John Baldwin, member of the organizing committee and emcee extraordinaire kicked things off with a rundown of the schedule for the day and a thank you to our sponsors. Tarsnap joined the FreeBSD Foundation at the Gold level of sponsorship allowing, Colin Percival to continue his long tradition of designing the back of the Developer Summit t-shirt. iX Systems TruNas and the Linux Professional Institute sponsored the Summit at the Bronze level. We’re always grateful when companies within the FreeBSD universe step up to support developer focused events. 

The program began with an update from the FreeBSD Foundation. While presenting isn’t my strong suit, I was glad to be able to join my colleagues in providing an update about what we’ve been up to in the land of advocacy over the year so far. 

The rest of the day included an update from the Core Team, a Guided Code Reading with Mark Johnston (very popular with attendees, if the post session talk is any indicator), and then breakout working groups focused on Google Summer of Code and External Toolchain. 

During the next break, it was time to celebrate the 30th Anniversary of the FreeBSD Project- complete with a timeline cake! It was great to have FreeBSD originals  Kirk McKusick and Mike Karels there to help us celebrate. 

Day 1 ended with the continuation of the FreeBSD by the Fire series. Mike Karels took to the podium to share stories and answer questions about the early days of FreeBSD. 

Next up, the Foundation sponsored a pizza party in the “hackers lounge” on the ground floor of the university dorm. Access to a place where you can sit laptop to laptop to solve problems and learn new things is one of the biggest benefits of returning to an in-person format. The hacker lounge also provides another opportunity for members of the Foundation team to sit down with developers and company representatives to learn more about their needs and what gaps we may need to fill. 

The second day of the Developer Summit began with the Foundation presenting Colin Percival with an award for his efforts in orchestrating the release of 13.2. Colin stepped up and managed to keep things on track when FreeBSD Release Engineer Glen Barber was out. His efforts did not go unnoticed. 

John then kicked off a 14.0 wrap-up session working with folks to make sure that everything is on track for the new release this Fall. Because the innovating never stops, John followed that up with a session on planning for the 15.0 release. The Summit then wrapped up with working group sessions focusing on the Technical Roadmap for the Foundation, Documentation and Workflow / GitHub PRs. Slides from all of the sessions can be found on the May 2023 FreeBSD Developer Summit wiki. Thanks to Alan Jude and ScaleEngine, Patrick McEvoy and Andrew Fengler, the sessions were also live streamed and videos can be found on the FreeBSD Project YouTube Channel

The start of BSDCan also meant the opening of the Foundation table. My colleagues Drew Gurkowski, Deb Goodkin and I arrived early to get set up. The table at BSDCan is one of my favorite places to be.
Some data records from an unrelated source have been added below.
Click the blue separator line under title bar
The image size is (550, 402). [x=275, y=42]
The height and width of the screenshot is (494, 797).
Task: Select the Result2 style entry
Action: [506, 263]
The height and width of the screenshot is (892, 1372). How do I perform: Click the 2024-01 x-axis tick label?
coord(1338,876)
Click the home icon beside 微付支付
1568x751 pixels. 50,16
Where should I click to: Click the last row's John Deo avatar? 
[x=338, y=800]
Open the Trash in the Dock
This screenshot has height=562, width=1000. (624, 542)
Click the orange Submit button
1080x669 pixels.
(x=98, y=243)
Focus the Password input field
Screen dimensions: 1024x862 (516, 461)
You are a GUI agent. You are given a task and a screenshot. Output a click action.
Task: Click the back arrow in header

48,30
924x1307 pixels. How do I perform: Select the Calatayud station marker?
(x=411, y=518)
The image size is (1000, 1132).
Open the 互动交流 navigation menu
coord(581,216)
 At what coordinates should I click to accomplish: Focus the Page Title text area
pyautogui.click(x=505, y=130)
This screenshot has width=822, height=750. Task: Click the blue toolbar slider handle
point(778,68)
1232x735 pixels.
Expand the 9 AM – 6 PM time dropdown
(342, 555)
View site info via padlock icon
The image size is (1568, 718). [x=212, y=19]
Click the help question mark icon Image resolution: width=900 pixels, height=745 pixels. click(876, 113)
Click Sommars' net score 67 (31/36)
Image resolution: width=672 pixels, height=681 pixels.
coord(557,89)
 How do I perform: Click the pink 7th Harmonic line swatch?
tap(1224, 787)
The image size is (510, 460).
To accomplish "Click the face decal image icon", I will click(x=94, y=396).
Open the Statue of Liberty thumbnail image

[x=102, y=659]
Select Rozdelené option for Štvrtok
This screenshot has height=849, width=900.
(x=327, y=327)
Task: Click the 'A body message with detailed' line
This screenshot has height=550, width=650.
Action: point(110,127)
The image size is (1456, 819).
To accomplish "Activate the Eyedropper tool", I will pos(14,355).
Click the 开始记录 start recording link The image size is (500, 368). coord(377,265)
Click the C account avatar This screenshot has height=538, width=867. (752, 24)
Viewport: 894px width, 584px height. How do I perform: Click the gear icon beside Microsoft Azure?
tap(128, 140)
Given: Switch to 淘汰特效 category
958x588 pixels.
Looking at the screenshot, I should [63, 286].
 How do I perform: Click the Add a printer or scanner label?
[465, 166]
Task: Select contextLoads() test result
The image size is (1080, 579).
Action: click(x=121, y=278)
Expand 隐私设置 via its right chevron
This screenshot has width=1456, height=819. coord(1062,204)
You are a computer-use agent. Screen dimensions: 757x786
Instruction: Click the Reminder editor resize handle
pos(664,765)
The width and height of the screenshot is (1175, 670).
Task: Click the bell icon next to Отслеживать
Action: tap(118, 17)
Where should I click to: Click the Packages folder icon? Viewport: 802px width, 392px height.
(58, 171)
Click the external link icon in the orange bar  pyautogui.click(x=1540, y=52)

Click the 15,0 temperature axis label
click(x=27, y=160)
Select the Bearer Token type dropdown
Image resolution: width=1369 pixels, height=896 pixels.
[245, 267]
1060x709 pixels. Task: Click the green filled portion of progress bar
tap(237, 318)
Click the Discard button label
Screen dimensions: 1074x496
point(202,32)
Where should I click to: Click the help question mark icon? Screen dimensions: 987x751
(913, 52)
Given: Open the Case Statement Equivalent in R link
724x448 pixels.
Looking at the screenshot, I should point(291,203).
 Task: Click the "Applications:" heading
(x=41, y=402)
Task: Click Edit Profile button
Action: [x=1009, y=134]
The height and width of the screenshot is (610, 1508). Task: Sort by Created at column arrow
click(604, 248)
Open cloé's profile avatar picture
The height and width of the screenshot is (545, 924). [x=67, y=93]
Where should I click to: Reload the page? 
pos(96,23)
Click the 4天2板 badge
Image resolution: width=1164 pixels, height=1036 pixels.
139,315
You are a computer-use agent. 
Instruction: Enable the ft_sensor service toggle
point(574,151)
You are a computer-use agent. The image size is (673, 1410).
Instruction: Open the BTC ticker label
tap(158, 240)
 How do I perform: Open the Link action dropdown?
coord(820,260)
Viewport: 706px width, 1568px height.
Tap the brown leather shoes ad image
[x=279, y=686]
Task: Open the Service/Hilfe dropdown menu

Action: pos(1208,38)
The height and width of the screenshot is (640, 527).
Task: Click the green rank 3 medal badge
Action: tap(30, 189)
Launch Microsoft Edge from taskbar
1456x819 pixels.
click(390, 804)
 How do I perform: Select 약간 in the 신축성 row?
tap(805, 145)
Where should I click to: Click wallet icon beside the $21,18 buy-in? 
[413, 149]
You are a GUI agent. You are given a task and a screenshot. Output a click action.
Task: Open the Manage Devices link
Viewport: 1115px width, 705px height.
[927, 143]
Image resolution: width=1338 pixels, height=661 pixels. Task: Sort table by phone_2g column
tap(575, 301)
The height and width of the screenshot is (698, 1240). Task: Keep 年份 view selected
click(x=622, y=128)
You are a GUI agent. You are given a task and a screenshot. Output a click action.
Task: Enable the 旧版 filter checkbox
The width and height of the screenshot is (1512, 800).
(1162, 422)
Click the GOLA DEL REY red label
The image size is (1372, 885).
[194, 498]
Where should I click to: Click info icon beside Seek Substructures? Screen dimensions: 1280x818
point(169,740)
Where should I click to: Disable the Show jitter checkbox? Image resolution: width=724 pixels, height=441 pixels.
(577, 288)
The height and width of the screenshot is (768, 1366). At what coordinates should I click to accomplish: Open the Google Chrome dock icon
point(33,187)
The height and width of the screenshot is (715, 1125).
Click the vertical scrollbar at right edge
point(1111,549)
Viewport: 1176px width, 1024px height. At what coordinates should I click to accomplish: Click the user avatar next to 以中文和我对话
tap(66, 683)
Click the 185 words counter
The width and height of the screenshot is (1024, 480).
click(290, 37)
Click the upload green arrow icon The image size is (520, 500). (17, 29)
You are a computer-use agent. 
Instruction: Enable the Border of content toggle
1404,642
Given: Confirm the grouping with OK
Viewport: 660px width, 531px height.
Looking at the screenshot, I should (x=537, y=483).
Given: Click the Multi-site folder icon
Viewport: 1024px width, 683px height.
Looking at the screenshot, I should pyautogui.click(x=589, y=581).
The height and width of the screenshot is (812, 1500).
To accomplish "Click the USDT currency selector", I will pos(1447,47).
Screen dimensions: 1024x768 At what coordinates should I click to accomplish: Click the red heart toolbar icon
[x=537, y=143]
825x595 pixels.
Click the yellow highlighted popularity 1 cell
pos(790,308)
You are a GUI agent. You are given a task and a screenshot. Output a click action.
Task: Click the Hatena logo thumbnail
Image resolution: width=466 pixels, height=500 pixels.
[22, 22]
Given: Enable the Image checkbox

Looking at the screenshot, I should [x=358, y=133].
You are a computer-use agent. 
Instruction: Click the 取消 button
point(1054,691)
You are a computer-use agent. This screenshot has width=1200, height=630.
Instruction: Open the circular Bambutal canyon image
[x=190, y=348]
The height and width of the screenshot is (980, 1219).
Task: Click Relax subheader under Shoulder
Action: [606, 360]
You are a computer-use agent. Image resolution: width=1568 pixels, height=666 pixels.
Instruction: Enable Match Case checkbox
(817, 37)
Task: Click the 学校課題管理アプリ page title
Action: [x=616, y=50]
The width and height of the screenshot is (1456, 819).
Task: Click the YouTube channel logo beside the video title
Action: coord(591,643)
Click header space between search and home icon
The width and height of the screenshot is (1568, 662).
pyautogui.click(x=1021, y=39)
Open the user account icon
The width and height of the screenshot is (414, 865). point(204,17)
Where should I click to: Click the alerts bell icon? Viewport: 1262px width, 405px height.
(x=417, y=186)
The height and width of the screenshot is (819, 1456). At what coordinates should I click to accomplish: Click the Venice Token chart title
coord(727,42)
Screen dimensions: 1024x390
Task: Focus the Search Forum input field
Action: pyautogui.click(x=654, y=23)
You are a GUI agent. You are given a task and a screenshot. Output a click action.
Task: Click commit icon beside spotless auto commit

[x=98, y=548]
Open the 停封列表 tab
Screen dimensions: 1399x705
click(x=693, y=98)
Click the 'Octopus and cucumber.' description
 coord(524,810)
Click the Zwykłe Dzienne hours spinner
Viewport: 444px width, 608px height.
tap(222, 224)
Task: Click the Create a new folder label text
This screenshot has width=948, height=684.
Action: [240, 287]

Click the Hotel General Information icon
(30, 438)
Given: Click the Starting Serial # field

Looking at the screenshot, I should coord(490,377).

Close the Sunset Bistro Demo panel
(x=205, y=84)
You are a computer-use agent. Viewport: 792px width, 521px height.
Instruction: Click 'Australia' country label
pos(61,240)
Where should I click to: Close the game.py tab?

It gives Drew and I a chance to talk with the community and learn more about how folks are using FreeBSD while discovering additional avenues for promoting the Project. The table this year was particularly exciting because we were able to unveil the new 30th Anniversary swag, timeline poster, and printed version of the special edition of the Journal

The final day of BSDCan also allowed Drew and I to enlist folks into doing interviews as part of our FreeBSD Day celebration. Drew asked great questions about why and how people are using FreeBSD and even got Kirk McKusick ‘s thoughts on FreeBSD 30 years later. You can also find the interviews on the Project’s YouTube Channel.

From an advocacy perspective, the FreeBSD Developer Summit and BSDCan are crucial to the Foundation’s marketing efforts. We have the opportunity to learn from the people who are doing the work. Community input helps us create concrete messaging on the benefits of using FreeBSD. It helps us figure out new event strategies and aids us in evaluating what’s working and what’s not in our overall advocacy roadmap. 

It was a very busy and wonderfully exhausting week for the Foundation Team and we wouldn’t have it any other way. Thank you to all who stopped by the table, participated in interviews, gave talks at the Summit and made our week in Ottawa so successful. I look forward to seeing you next year.